Exercise aim – Find each line below that includes "computer", then copy it.

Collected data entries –

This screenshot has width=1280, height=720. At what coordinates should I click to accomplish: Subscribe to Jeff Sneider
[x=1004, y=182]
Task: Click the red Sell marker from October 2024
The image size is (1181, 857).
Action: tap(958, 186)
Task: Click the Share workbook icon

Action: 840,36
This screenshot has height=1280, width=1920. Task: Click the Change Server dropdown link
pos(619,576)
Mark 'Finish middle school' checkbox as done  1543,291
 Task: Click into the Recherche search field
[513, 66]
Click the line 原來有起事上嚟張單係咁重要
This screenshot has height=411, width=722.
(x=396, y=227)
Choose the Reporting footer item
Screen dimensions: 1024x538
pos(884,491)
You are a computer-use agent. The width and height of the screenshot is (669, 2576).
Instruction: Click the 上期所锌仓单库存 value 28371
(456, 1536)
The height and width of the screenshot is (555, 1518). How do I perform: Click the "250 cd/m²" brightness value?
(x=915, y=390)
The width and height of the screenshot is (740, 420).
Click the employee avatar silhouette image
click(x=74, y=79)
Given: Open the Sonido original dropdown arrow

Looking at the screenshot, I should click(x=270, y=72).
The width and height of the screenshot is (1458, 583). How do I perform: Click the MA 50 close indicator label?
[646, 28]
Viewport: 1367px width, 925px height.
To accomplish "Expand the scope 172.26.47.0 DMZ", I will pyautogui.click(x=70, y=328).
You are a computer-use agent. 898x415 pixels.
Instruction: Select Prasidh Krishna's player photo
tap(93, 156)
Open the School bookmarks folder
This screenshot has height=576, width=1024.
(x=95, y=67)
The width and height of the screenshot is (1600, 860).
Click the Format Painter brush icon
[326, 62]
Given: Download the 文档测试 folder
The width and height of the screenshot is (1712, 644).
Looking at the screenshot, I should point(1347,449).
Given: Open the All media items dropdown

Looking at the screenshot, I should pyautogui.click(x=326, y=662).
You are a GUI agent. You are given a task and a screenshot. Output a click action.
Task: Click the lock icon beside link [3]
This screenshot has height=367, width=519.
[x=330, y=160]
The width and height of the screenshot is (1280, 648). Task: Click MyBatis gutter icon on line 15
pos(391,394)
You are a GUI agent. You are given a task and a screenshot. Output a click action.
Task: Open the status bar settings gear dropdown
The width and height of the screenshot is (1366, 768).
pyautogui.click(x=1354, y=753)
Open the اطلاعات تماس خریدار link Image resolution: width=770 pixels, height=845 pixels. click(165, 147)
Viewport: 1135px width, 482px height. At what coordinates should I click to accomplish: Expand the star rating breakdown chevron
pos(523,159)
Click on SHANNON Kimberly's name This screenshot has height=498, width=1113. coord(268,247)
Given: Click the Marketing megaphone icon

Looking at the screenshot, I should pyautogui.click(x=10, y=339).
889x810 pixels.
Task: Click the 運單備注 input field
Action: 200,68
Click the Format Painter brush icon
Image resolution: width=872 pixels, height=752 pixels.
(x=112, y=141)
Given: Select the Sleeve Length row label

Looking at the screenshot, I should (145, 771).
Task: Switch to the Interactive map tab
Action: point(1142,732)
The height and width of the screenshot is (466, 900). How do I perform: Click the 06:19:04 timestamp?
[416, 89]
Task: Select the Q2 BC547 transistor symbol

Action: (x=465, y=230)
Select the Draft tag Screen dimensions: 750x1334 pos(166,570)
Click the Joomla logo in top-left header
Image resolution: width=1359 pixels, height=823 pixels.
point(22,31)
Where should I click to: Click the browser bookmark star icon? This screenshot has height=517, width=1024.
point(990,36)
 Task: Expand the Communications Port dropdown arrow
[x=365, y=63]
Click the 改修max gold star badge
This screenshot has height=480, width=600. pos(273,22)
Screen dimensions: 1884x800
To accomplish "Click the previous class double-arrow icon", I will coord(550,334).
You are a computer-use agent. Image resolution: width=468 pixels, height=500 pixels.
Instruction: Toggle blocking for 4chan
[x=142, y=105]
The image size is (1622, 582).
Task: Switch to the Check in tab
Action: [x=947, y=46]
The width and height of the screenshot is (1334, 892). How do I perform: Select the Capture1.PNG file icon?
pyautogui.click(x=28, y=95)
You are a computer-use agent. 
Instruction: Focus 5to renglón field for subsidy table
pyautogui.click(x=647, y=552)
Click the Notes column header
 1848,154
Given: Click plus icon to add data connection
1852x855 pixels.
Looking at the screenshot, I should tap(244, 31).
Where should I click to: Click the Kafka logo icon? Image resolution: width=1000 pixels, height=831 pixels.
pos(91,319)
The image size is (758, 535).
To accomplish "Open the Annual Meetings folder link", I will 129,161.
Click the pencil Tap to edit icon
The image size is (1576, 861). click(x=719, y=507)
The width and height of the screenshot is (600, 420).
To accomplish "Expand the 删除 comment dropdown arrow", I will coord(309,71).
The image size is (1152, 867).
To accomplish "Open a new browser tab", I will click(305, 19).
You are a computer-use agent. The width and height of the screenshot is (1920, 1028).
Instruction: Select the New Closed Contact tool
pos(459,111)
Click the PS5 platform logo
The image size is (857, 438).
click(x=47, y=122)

Problem solution –
You are a computer-use agent. The width and height of the screenshot is (669, 2576).
You are a computer-use agent. 898x415 pixels.
You are a computer-use agent. Image resolution: width=468 pixels, height=500 pixels.
You are a computer-use agent. 
You are a computer-use agent. The width and height of the screenshot is (1920, 1028).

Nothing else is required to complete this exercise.